#### What is being asked
For this exercise, restate word for word only the lines from the one containing "Expand the 弹屏机制 dropdown" through the last line below. Pictures do not get copied.

[Entries taken from a collection]
# # # # #

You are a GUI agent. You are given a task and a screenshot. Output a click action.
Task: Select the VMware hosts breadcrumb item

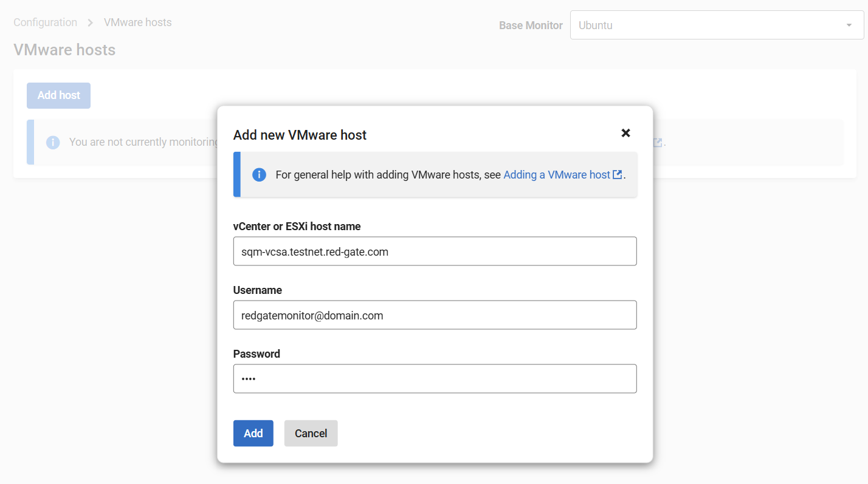click(x=137, y=22)
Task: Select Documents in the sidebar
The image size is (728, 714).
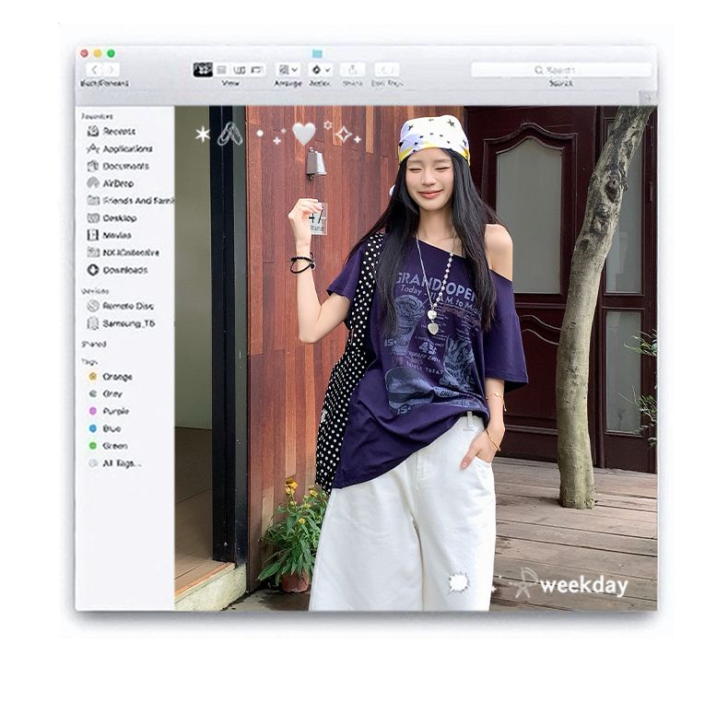Action: pos(118,166)
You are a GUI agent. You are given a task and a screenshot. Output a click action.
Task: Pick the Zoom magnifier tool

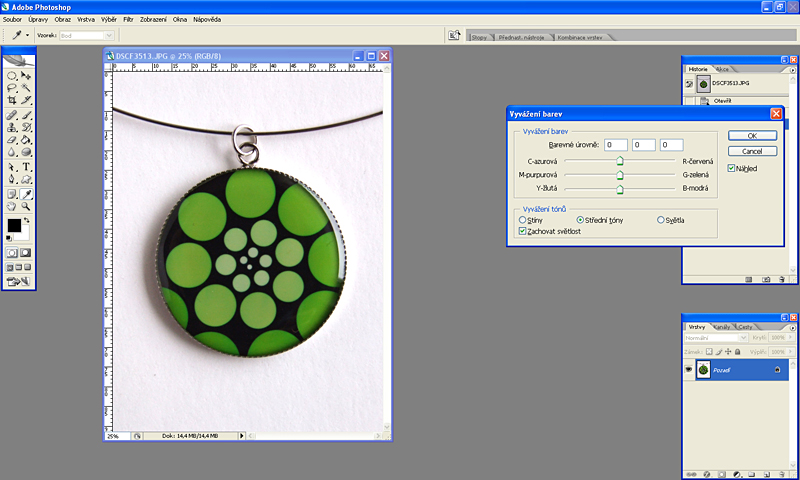tap(26, 206)
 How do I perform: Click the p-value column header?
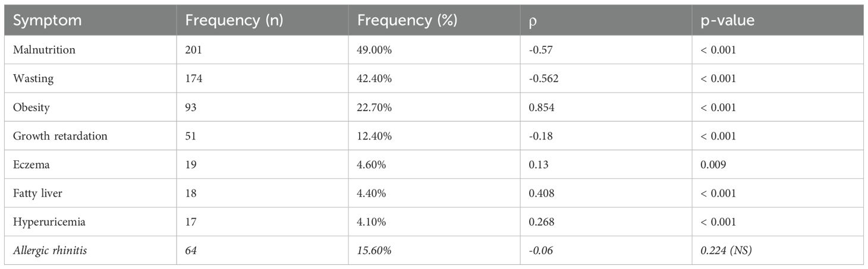click(x=725, y=20)
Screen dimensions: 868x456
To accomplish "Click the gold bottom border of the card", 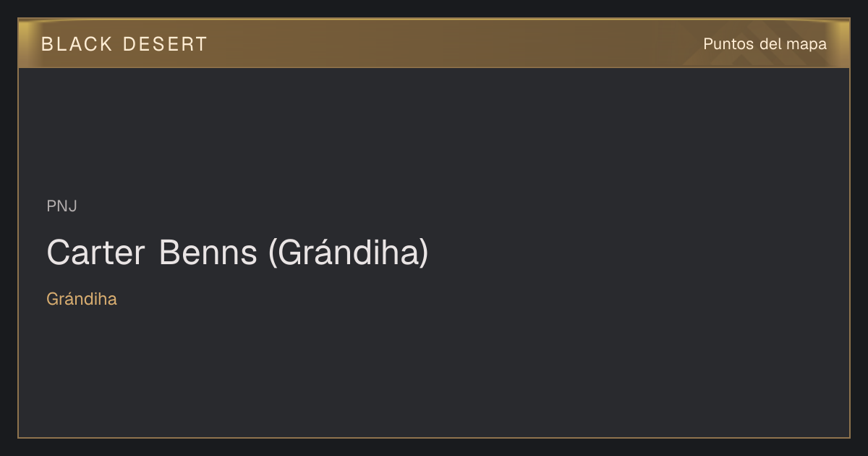I will (434, 437).
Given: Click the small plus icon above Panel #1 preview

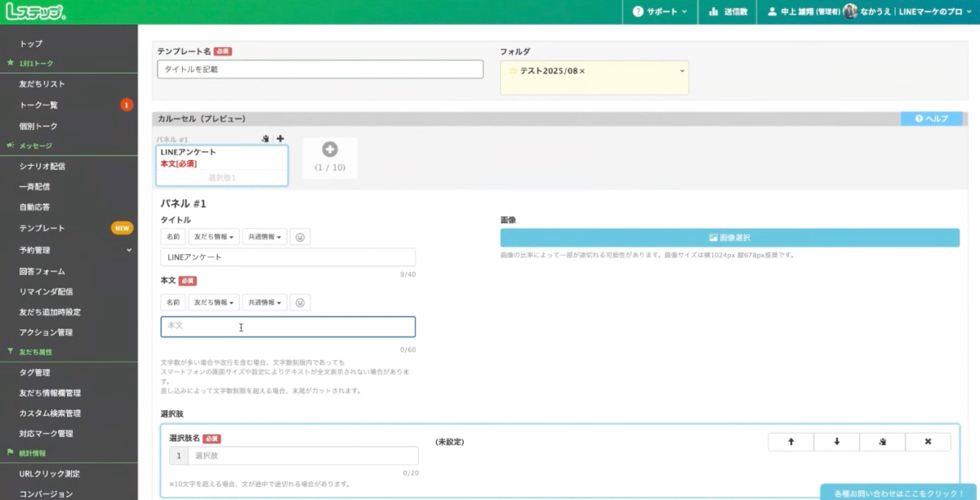Looking at the screenshot, I should [x=280, y=139].
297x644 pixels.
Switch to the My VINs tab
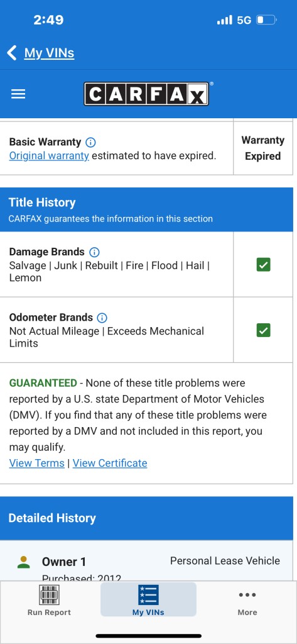[148, 599]
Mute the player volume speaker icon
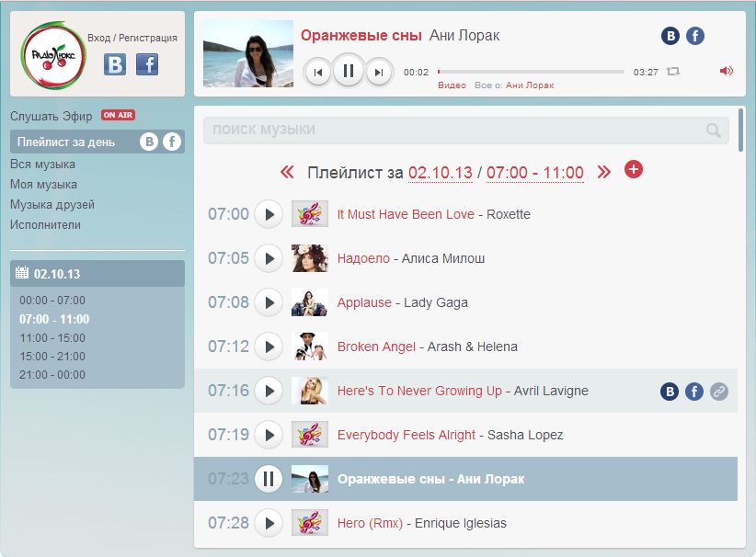This screenshot has height=557, width=756. 726,71

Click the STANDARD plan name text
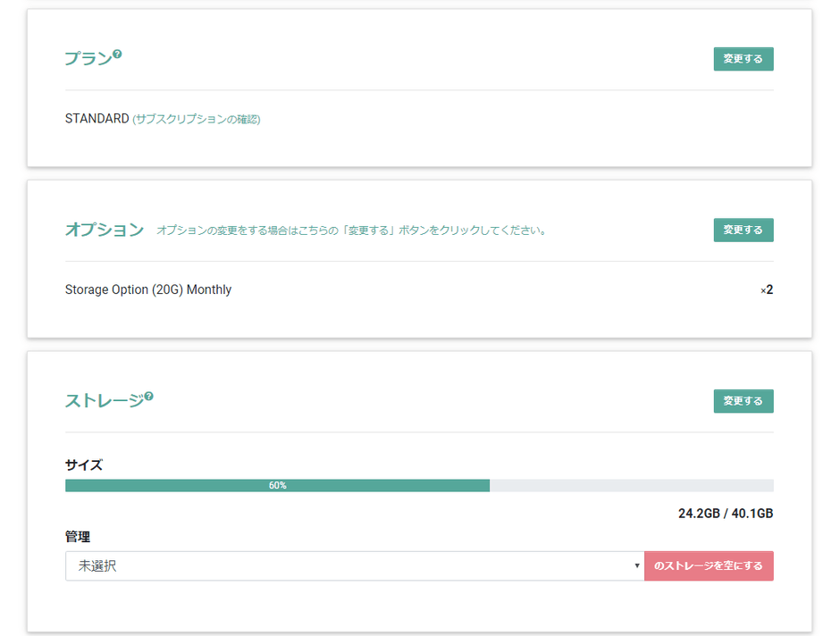click(97, 119)
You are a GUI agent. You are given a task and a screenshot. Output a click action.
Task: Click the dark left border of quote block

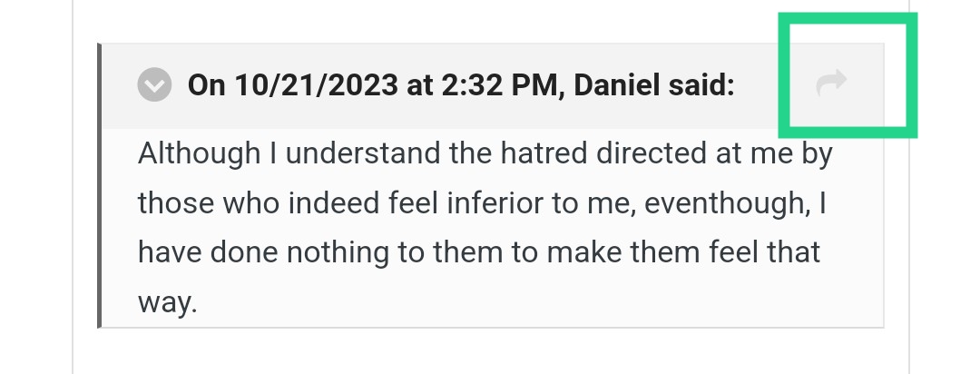[x=100, y=185]
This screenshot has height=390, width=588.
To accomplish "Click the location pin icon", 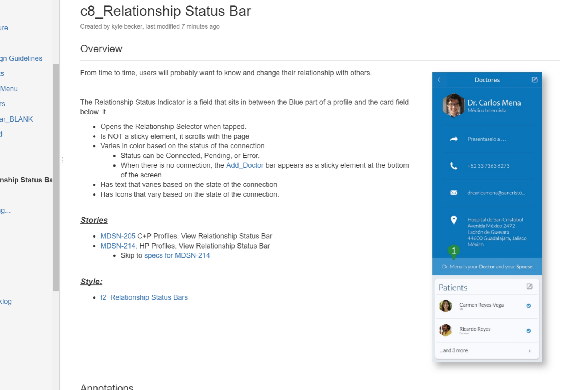I will [454, 220].

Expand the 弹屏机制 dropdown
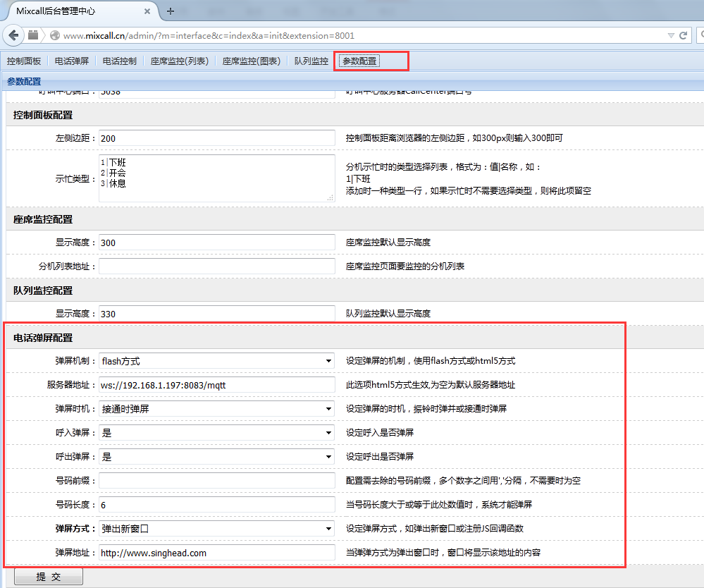[x=216, y=361]
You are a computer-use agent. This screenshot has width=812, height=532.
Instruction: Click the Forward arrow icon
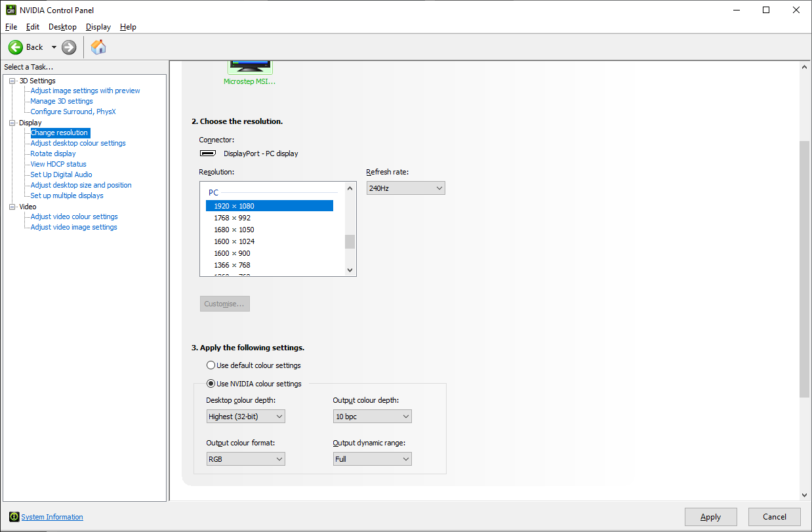(69, 47)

# # # # #

#### Response
Expand the 弹屏机制 dropdown
[x=216, y=361]
You are a computer-use agent. This screenshot has width=812, height=532.
Instruction: Click the Forward arrow icon
(69, 47)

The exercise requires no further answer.